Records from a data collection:
* * * * * * *
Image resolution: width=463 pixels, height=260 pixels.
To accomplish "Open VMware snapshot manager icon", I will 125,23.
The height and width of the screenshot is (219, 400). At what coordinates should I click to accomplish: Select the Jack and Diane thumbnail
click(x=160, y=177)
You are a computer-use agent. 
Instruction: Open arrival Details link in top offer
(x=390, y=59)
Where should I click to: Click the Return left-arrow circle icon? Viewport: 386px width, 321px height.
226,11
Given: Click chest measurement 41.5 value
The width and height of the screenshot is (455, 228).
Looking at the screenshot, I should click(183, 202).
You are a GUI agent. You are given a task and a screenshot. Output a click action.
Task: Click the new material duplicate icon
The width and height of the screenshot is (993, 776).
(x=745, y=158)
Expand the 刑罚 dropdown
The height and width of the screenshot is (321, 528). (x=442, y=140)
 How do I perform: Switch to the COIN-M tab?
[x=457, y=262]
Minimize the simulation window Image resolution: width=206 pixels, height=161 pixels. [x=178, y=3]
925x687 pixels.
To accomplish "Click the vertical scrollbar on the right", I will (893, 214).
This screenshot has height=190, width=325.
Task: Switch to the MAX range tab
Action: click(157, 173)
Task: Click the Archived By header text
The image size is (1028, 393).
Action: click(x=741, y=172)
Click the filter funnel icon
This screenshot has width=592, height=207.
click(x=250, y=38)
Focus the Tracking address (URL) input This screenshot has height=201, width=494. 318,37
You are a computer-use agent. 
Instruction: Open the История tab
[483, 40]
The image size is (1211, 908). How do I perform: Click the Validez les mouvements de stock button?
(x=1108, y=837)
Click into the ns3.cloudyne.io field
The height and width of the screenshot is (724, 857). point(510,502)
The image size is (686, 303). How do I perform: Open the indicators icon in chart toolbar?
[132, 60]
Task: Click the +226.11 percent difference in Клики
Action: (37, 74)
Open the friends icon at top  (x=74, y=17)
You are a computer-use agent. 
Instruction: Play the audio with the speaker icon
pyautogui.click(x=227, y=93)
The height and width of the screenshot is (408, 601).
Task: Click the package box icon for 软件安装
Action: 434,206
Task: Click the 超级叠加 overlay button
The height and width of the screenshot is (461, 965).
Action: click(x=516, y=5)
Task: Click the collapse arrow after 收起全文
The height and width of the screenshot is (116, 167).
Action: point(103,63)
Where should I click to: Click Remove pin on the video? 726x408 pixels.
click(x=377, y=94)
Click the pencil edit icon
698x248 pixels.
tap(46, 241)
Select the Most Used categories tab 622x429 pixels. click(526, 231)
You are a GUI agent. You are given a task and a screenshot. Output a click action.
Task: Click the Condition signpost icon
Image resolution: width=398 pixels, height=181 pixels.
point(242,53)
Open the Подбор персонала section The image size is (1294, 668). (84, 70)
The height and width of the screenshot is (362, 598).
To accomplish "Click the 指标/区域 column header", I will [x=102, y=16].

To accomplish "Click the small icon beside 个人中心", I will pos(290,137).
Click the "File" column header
* * * * * * *
**Exercise objective:** Your reply should hold all the entries, each repeated without a single change.

**Problem solution:**
Image resolution: width=463 pixels, height=260 pixels.
To accomplish "Open VMware snapshot manager icon", I will 125,23.
The height and width of the screenshot is (219, 400). At what coordinates should I click to accomplish: Select the Jack and Diane thumbnail
click(x=160, y=177)
You are a computer-use agent. 
Instruction: Open arrival Details link in top offer
(x=390, y=59)
Where should I click to: Click the Return left-arrow circle icon? Viewport: 386px width, 321px height.
226,11
Given: Click chest measurement 41.5 value
The width and height of the screenshot is (455, 228).
Looking at the screenshot, I should click(183, 202).
You are a GUI agent. You are given a task and a screenshot. Output a click action.
Task: Click the new material duplicate icon
The width and height of the screenshot is (993, 776).
(x=745, y=158)
Expand the 刑罚 dropdown
The height and width of the screenshot is (321, 528). (x=442, y=140)
 How do I perform: Switch to the COIN-M tab?
[x=457, y=262]
Minimize the simulation window Image resolution: width=206 pixels, height=161 pixels. [x=178, y=3]
925x687 pixels.
To accomplish "Click the vertical scrollbar on the right", I will (893, 214).
This screenshot has height=190, width=325.
Task: Switch to the MAX range tab
Action: click(157, 173)
Task: Click the Archived By header text
The image size is (1028, 393).
Action: click(x=741, y=172)
Click the filter funnel icon
This screenshot has width=592, height=207.
click(x=250, y=38)
Focus the Tracking address (URL) input This screenshot has height=201, width=494. 318,37
You are a computer-use agent. 
Instruction: Open the История tab
[483, 40]
The image size is (1211, 908). How do I perform: Click the Validez les mouvements de stock button?
(x=1108, y=837)
Click into the ns3.cloudyne.io field
The height and width of the screenshot is (724, 857). point(510,502)
The image size is (686, 303). How do I perform: Open the indicators icon in chart toolbar?
[132, 60]
Task: Click the +226.11 percent difference in Клики
Action: (37, 74)
Open the friends icon at top  (x=74, y=17)
You are a computer-use agent. 
Instruction: Play the audio with the speaker icon
pyautogui.click(x=227, y=93)
The height and width of the screenshot is (408, 601).
Task: Click the package box icon for 软件安装
Action: 434,206
Task: Click the 超级叠加 overlay button
The height and width of the screenshot is (461, 965).
Action: click(x=516, y=5)
Task: Click the collapse arrow after 收起全文
The height and width of the screenshot is (116, 167).
Action: point(103,63)
Where should I click to: Click Remove pin on the video? 726x408 pixels.
click(x=377, y=94)
Click the pencil edit icon
698x248 pixels.
tap(46, 241)
Select the Most Used categories tab 622x429 pixels. click(526, 231)
You are a GUI agent. You are given a task and a screenshot. Output a click action.
Task: Click the Condition signpost icon
Image resolution: width=398 pixels, height=181 pixels.
point(242,53)
Open the Подбор персонала section The image size is (1294, 668). (84, 70)
The height and width of the screenshot is (362, 598).
To accomplish "Click the 指标/区域 column header", I will [x=102, y=16].

To accomplish "Click the small icon beside 个人中心", I will pos(290,137).
Click the "File" column header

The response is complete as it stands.